Presenting bios for another four of the spoken word performers slated for the Saturday May 2nd Early Warning event at the Emerald Tablet!

Joel LandmineJoel Landmine: Joel Landmine’s philosophy used to be “’til the wheels fall off.” Then they finally did. He’s been up on blocks in the front yard ever since. “Yeah, Well…” his first collection of poems is out now on Punk Hostage Press.

Linda XYZLinda XYZ: I started to go to experimental art and punk shows in 1975 and made the leap onto the stage in 1979 in my first band, ⒶlieNation. I found my voice by writing songs that expressed my anger; I do them as spoken word because the voice I found was not in any range you’d care to hear! I’m 65 years old and still raging against the machine in my band Dick and Jane.

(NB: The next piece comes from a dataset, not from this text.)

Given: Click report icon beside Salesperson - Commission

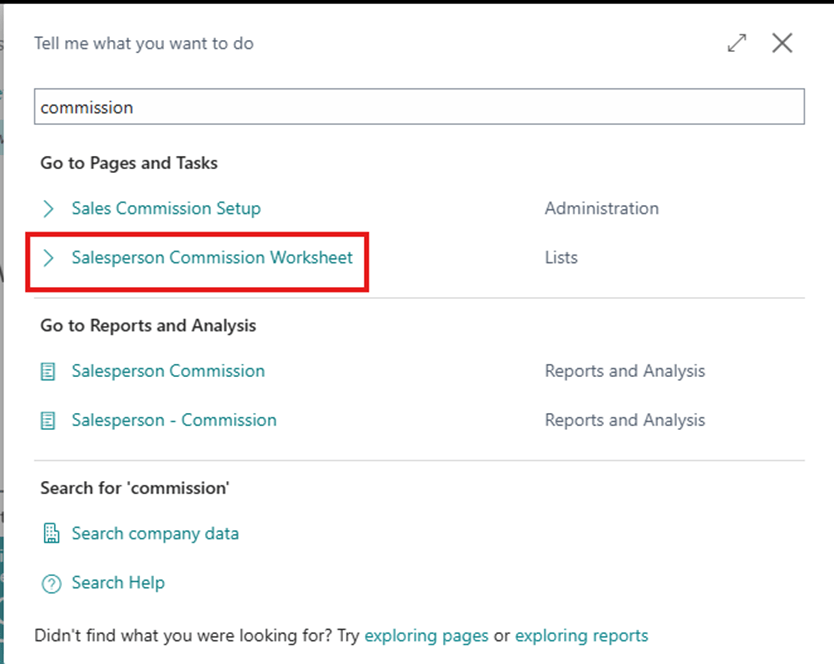Looking at the screenshot, I should click(48, 420).
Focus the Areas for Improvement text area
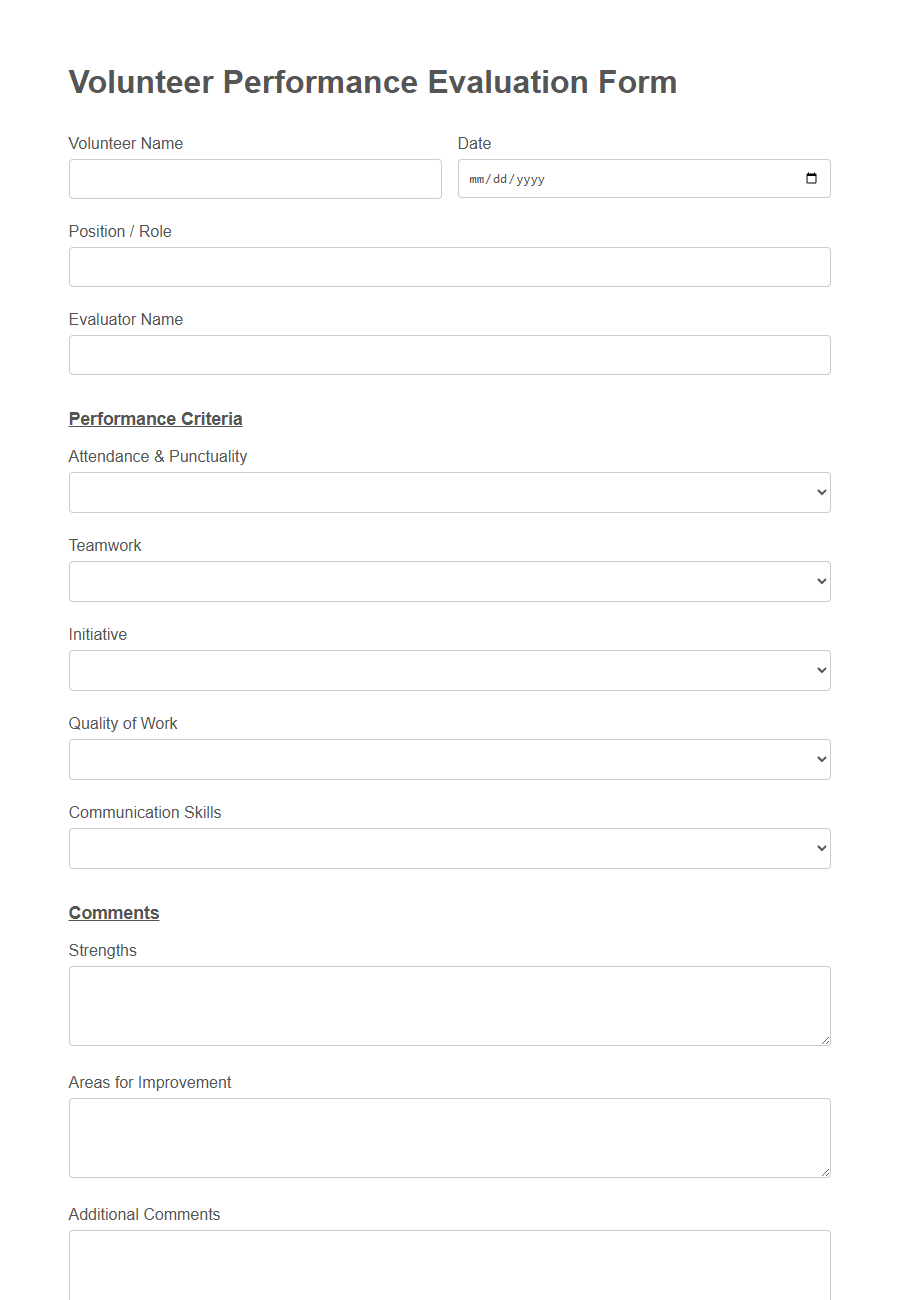Screen dimensions: 900x1300 [450, 1137]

Brixton KeyBrixton Key: Brixton Key was born in Isleworth, England in the 1950s to a party-loving scallywag Mum and an errant Dad. Expelled from boarding school, which he attended on a scholarship, Brixton landed a gig with the British music weekly Melody Maker, writing under the name of Mark Plummer. He left for America, one step ahead of Margaret Thatcher’s clampdown, to manage Chris Isaak in the 1980s, guiding the pop idol and actor’s career as MTV started ruling the airwaves. In the ’90s, Brixton suffered a life-threatening brain aneurism. After he recovered, on the advice of his stepson he began writing fiction. Brixton lives with his girlfriend Jo in a downtown San Francisco loft. In the late night hours, he reads his favorite authors under skyscraper shadows. A lifelong insomniac he has little time for sleep. Who would when another story is lurking around every dark corner?
Currently working on a new novel, his first novel Charlie Six, was released three years ago to rave reviews.

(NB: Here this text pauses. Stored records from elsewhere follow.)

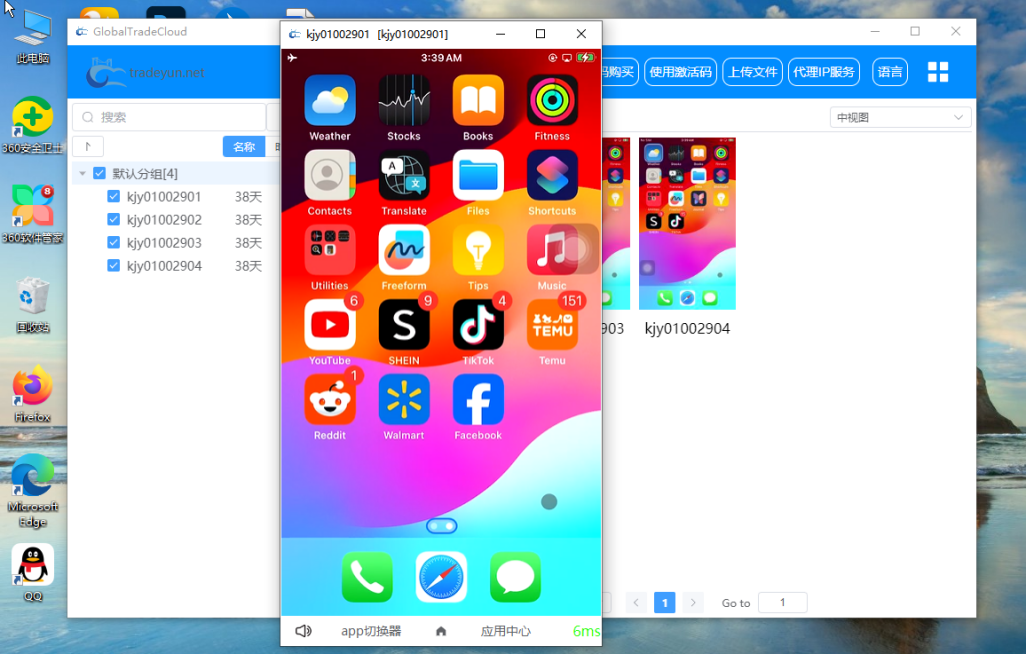Toggle the 默认分组 group checkbox

[x=100, y=174]
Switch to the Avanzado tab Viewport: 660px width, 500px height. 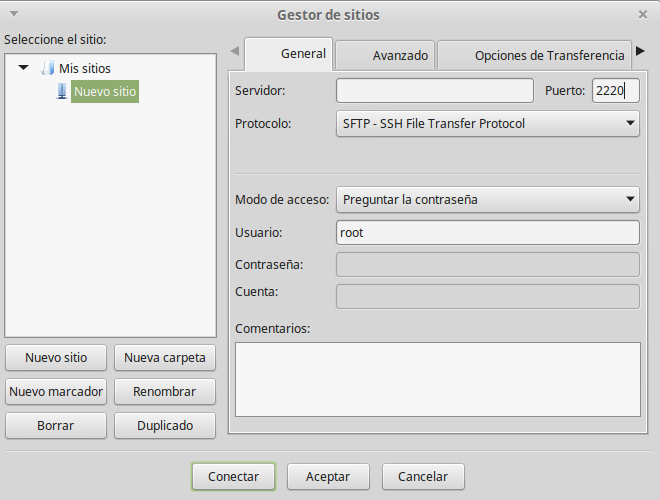pos(386,55)

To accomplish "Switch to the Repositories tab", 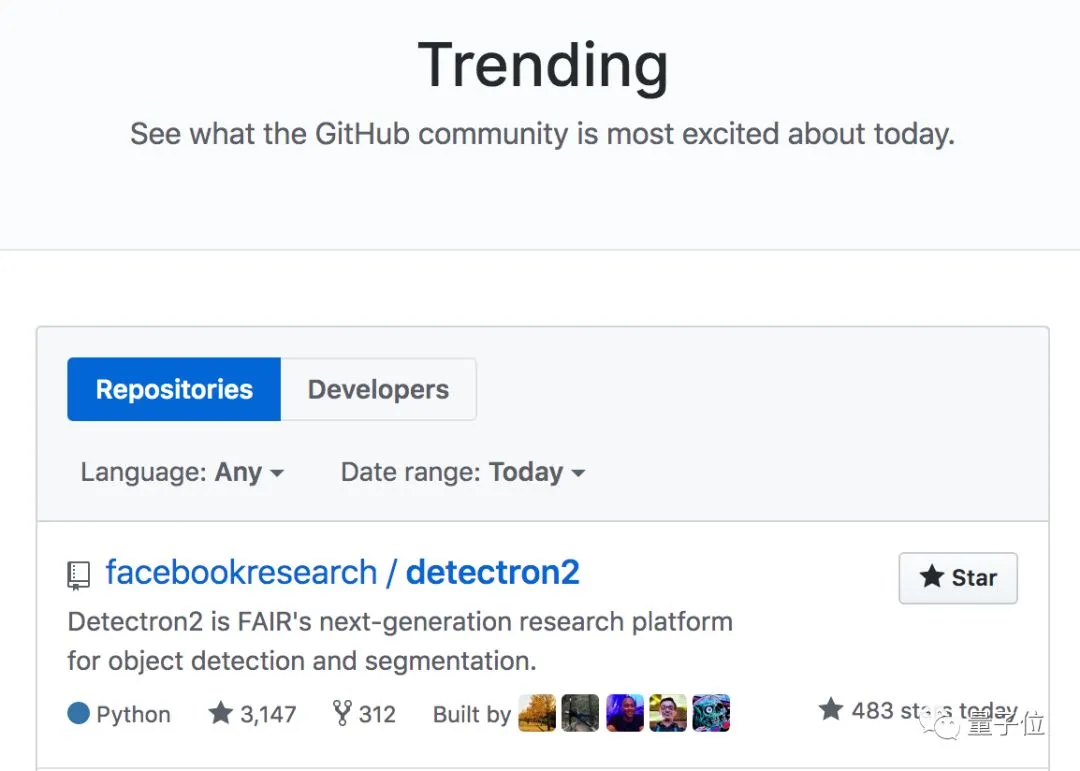I will pyautogui.click(x=174, y=389).

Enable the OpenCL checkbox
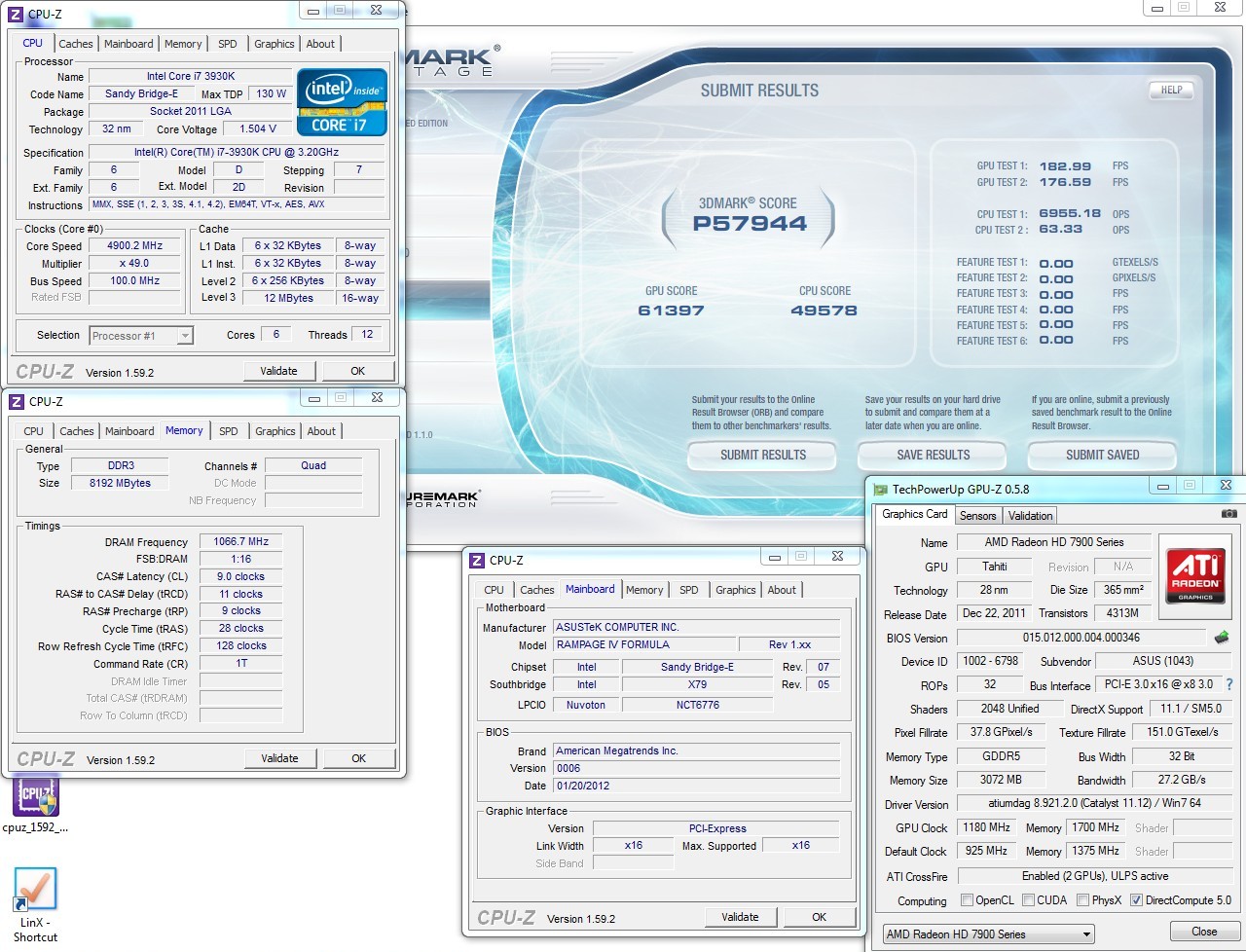[967, 900]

Website: www.WhereIsCharlieSix.com\

D. Mickey SampsonD Mickey Sampson: D. Mickey Sampson was one of two editor/publisher/founders of CREEP magazine in the late ’70s, one of San Francisco’s better Punk fanzines. Then, a flirtation with speed led to an era in which the needle replaced the pen as an instrument of creativity. He got clean and sober in 1982 and now claims to be a Public defender in Sacramento County. He sort of played bass with underground legends Snortin’ Keith’s dad. His version is that all of this is part of the struggle for freedom and liberation of humanity. Those who know him best worry that if this doesn’t go well he will fall into another emotional tailspin, so treat him nicely.